TASK INSTRUCTIONS
Lines from the one containing "Star the auth-dotnet service" to the end of the data below are to be restated exactly, with both ends included and nothing else.

MATERIAL FOR THE TASK
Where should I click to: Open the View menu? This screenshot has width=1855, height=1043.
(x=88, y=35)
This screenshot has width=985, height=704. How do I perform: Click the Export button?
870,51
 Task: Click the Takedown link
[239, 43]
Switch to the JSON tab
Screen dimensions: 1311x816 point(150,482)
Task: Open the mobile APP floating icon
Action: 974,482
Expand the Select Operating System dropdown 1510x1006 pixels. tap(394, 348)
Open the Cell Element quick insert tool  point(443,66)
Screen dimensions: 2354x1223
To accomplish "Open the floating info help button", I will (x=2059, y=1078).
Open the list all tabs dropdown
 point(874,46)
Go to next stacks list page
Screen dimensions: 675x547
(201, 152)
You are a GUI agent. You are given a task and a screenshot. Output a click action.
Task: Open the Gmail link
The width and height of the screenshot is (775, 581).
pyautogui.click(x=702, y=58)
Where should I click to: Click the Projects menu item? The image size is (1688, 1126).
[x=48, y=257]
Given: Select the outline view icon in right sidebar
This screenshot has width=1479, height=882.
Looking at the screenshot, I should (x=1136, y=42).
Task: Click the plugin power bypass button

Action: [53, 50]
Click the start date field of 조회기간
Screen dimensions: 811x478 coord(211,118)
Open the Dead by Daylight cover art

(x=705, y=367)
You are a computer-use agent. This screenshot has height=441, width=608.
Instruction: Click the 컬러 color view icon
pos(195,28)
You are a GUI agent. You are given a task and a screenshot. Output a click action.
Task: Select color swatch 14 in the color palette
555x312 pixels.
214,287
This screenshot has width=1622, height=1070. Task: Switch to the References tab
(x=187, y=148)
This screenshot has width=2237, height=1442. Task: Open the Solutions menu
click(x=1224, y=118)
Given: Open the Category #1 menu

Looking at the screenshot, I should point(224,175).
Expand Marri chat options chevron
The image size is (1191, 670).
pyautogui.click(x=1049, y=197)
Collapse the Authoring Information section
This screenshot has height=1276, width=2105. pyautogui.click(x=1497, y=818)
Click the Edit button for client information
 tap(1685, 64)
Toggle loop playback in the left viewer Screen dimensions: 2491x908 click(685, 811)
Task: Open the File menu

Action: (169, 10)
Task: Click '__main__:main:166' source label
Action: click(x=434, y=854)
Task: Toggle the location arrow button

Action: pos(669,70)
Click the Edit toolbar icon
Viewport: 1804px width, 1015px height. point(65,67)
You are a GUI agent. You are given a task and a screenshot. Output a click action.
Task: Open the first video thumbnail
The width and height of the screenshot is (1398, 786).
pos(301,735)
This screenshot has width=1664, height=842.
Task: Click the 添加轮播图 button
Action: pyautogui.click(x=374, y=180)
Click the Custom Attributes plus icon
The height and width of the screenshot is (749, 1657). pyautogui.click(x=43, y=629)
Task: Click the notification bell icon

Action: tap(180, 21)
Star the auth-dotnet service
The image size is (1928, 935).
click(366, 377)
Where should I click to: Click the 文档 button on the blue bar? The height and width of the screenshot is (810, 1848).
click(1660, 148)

FINAL ANSWER
Star the auth-dotnet service
The image size is (1928, 935).
click(366, 377)
Where should I click to: Click the 文档 button on the blue bar? The height and width of the screenshot is (810, 1848).
click(1660, 148)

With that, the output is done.